Les hedge funds restent légitimes aux yeux des investisseurs institutionnels
qui voient en eux une forme de protection dans des marchés instables

«On compare toujours la performance des hedge funds à celle des actions américaines, l’actif qui s’est le mieux comporté au monde au cours de la décennie écoulée. Mais qui se risquerait à projeter à nouveau une telle hausse sur les dix prochaines années, sachant que l’économie américaine montre déjà des signes de ralentissements, et que Wall Street perd en moyenne 35% pendant les épisodes de récession?», questionne Philippe Ferreira. 

PERTINENTS DANS UNE APPROCHE DéFENSIVE

D’après lui, si le rendement absolu – le fameux alpha -, l’argument phare de l’industrie, a perdu de sa force, ceux de la diversification et de la mitigation des risques restent pertinents.

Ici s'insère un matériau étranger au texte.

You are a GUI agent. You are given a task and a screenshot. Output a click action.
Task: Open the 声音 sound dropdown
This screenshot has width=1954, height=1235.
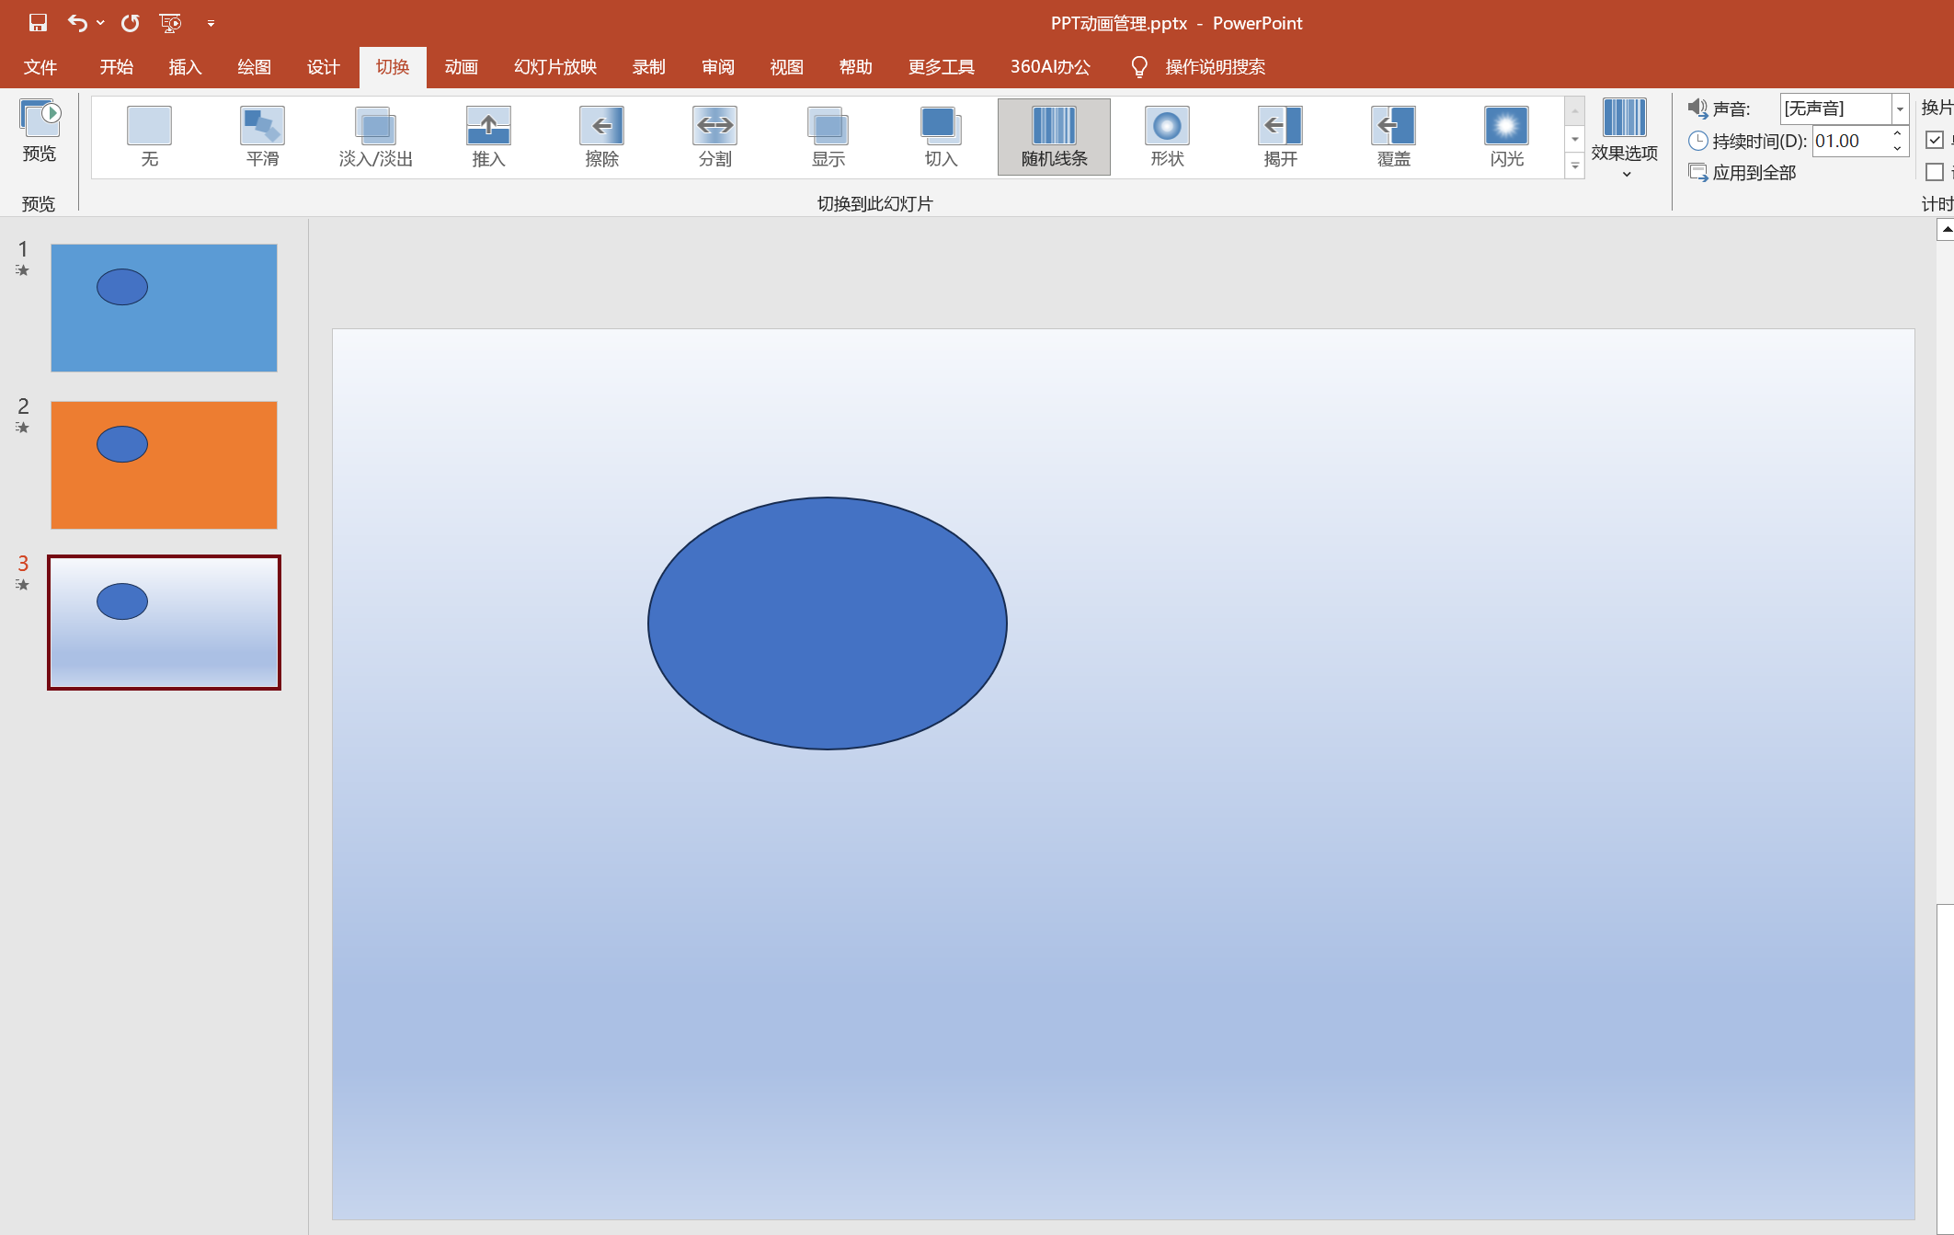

De fait, la plupart des stratégies continuent d’afficher un ratio Sharpe-performance ajustée du risque- en moyenne meilleur que celui des actions sur le long terme. Quant au bêta des hedge funds -sensibilité du portefeuille au risque du marché - il reste, par construction, inférieur à celui du marché. «Dans le cadre d’une approche défensive, les hedge funds restent légitimes aux yeux des investisseurs institutionnels qui voient en eux une forme de protection dans des marchés instables», poursuit Philippe Ferreira.

L’industrie a vu son étoile pâlir, mais elle sait encore se défendre, comme en atteste la progression continue des encours. A la fin des années 1990, elle ne pesait pas plus de quelques centaines de milliards de dollars. Selon la base de donnée BarclayHedge, elle a doublé de taille depuis 2011 et dépasse aujourd’hui largement 3’000 milliards.